Without a certified scientific test for cannabis concentration law enforcement officers must rely on their observations of the suspect to prove impairment to a judge or jury.  These include the driving pattern of the suspect, his or her statements and standard field sobriety exercise such as the HGN test, walk and turn and the one-legged stand.  Officers need to establish evidence of impairment before requesting participation in these exercises, and skilled criminal defense lawyers can often pick them apart if there is no corroborating evidence such as a scientific test or an admission by the suspect.  Still, county officials are determined to even the playing field through the use of “green labs” where law enforcement officers can hone their cannabis impairment recognition skills.

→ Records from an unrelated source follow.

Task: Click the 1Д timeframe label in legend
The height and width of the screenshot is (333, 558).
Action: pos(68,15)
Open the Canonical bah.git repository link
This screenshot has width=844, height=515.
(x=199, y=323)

Montgomery County is home to the state’s only green lab, where volunteers ingest cannabis in a controlled environment at the county police department’s training academy.  The labs have been around for a few years after originally being proposed by a veteran traffic enforcement officer in 2017.  Since then, the department has hosted several sessions, which start with the volunteers smoking marijuana, vaping or consuming edibles and then transition to an observation and testing period.  There is no indication that the volunteers are asked to get behind the wheel of an automobile, and realistically this could only happen under extremely controlled circumstances in a closed area.  These precautions would likely limit the amount of usable data, as there is simply no way to simulate driving in actual traffic.  The labs likely offer police a glimpse of how a person under the influence of cannabis may look, sound and act, though how this translates to recognition of impairment is up for debate.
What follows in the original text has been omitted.